Please rewrite the items from the line with "Where should I click to: Show" to the line with "Action: tap(547, 415)", changing "Diagram pane" to "Outline panel" and leaving all else untouched.

** Start of Data to use **

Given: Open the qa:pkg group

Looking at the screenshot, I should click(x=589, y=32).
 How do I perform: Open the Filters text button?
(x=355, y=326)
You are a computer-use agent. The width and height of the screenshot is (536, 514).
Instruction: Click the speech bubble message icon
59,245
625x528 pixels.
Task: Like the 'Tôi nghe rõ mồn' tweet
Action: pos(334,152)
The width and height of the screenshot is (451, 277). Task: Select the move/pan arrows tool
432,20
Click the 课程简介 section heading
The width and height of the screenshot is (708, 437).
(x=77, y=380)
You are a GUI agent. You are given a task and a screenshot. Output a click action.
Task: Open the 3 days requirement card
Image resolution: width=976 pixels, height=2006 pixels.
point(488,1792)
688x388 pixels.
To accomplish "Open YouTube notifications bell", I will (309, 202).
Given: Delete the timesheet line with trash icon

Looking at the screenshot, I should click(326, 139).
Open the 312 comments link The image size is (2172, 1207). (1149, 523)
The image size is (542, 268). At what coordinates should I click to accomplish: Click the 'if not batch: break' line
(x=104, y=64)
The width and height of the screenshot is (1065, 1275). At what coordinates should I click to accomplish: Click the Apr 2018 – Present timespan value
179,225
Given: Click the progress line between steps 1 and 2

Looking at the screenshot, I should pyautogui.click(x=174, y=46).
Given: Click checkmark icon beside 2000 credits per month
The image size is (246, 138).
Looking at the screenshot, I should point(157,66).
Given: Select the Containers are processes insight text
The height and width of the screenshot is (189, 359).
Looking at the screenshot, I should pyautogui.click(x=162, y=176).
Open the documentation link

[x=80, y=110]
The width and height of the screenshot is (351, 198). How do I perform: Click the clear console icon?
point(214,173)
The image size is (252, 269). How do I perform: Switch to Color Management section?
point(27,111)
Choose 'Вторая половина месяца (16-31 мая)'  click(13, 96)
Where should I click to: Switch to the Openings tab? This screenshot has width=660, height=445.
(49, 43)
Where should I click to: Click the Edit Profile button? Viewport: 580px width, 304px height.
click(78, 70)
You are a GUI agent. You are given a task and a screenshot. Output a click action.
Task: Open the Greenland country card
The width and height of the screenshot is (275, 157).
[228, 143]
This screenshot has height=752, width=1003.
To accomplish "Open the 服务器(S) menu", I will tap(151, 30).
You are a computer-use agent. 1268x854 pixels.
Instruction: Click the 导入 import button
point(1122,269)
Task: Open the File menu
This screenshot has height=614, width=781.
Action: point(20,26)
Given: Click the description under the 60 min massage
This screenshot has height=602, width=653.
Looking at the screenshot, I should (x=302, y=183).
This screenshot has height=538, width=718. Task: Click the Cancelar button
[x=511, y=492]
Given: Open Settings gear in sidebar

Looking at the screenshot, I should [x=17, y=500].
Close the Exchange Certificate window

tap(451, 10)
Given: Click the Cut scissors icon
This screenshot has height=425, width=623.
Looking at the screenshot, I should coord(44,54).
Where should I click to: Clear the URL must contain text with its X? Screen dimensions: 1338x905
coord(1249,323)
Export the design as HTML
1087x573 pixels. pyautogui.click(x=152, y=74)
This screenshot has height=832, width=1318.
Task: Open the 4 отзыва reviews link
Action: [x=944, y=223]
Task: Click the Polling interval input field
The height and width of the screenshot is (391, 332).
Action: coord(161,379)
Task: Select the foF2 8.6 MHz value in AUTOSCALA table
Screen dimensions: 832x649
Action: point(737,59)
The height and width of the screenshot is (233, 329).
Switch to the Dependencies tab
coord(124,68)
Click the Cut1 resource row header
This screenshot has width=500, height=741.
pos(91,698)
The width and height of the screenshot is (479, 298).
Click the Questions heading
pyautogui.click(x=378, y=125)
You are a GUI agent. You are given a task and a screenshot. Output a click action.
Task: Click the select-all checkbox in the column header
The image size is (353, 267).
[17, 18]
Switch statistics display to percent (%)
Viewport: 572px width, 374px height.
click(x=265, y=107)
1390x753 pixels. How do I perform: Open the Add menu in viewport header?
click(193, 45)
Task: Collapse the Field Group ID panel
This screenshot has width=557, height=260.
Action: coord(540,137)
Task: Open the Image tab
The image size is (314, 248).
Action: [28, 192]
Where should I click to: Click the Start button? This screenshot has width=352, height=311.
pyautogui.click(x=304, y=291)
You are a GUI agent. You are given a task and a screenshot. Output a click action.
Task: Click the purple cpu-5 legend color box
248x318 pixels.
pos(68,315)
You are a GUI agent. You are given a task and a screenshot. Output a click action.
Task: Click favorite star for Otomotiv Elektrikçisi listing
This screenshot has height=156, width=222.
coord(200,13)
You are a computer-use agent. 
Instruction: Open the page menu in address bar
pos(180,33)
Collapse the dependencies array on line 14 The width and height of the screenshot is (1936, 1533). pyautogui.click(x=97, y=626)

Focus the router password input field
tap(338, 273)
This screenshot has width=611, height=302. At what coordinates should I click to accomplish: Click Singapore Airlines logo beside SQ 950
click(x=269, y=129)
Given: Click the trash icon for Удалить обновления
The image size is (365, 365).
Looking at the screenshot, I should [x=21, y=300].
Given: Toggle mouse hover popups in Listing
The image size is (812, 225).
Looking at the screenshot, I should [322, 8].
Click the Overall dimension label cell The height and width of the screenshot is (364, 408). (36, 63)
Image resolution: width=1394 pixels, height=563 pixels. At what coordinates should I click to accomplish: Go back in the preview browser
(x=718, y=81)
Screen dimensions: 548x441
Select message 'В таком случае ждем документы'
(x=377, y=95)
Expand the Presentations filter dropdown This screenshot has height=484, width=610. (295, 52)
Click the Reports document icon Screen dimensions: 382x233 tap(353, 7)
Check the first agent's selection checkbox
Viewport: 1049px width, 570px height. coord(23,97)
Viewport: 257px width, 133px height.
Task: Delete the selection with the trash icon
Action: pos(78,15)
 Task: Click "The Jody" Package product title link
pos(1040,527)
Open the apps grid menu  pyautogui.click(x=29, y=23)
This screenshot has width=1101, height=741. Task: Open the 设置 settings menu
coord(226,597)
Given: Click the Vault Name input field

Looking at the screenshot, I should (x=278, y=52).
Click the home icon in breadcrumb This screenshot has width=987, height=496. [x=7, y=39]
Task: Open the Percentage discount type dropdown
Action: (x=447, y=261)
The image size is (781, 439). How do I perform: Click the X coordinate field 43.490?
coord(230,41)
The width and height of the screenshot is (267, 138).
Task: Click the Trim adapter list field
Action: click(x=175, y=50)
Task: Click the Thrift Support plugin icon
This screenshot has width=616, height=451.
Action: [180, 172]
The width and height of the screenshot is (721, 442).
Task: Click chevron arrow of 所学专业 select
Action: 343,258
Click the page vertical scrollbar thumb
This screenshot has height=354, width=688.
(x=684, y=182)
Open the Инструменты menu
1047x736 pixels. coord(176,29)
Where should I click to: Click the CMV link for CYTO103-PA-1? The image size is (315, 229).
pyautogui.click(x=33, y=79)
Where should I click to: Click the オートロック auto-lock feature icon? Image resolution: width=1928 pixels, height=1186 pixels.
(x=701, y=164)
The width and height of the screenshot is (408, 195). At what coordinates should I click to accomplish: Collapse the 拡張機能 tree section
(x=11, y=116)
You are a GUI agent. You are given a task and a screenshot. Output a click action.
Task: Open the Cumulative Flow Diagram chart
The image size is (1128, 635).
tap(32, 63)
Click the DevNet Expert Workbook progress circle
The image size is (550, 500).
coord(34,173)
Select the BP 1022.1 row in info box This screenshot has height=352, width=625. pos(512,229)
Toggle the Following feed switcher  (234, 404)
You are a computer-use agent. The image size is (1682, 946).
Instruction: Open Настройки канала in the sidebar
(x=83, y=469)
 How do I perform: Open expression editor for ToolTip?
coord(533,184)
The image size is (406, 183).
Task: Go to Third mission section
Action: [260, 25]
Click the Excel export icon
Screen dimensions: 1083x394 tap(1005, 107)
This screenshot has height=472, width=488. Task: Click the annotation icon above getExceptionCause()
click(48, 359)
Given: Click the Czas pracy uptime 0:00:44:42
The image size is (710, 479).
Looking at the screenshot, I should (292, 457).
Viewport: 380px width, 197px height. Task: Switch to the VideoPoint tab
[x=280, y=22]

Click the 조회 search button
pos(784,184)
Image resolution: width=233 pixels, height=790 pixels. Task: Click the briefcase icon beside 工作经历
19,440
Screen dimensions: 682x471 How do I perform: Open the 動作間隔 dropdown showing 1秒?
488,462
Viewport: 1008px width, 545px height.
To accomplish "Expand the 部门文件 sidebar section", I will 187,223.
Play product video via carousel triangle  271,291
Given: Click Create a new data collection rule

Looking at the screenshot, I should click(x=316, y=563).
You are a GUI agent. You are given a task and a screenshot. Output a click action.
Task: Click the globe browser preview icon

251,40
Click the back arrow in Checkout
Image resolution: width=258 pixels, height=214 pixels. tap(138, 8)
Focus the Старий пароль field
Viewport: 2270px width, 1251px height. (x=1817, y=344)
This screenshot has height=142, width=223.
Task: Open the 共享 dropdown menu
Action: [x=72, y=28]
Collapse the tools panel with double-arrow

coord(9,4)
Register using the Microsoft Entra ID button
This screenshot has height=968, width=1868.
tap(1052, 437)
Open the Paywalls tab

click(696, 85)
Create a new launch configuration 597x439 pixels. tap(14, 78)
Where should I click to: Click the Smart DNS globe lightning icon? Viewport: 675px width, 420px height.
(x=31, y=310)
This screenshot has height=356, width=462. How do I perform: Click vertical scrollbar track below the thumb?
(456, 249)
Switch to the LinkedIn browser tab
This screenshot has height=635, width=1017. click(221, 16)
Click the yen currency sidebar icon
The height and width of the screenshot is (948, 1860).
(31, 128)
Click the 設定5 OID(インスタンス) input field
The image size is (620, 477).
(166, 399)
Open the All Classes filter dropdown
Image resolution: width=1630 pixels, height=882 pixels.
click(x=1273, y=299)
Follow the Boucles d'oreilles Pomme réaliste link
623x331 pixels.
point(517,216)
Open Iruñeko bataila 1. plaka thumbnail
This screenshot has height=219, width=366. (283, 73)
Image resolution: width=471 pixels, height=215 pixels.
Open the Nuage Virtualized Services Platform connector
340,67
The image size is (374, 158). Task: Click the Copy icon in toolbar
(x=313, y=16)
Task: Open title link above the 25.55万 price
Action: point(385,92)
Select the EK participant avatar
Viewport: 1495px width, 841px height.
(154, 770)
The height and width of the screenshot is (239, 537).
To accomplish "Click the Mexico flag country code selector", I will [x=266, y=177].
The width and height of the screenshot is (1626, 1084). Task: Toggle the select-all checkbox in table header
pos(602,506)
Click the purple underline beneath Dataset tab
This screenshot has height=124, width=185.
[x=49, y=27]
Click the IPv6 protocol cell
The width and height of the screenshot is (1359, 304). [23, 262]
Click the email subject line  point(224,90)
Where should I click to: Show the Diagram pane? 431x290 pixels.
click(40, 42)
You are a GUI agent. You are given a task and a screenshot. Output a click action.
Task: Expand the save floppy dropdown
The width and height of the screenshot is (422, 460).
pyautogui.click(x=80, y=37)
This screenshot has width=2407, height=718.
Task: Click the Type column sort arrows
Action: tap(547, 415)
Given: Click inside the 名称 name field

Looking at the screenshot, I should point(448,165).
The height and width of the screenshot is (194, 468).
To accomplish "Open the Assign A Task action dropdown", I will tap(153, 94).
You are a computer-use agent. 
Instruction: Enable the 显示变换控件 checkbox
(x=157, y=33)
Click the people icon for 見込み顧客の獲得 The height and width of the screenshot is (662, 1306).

** End of Data to use **

- _Written response_:
Where should I click to: Show the Outline panel? 431x290 pixels.
click(40, 42)
You are a GUI agent. You are given a task and a screenshot. Output a click action.
Task: Expand the save floppy dropdown
The width and height of the screenshot is (422, 460).
pyautogui.click(x=80, y=37)
This screenshot has width=2407, height=718.
Task: Click the Type column sort arrows
Action: tap(547, 415)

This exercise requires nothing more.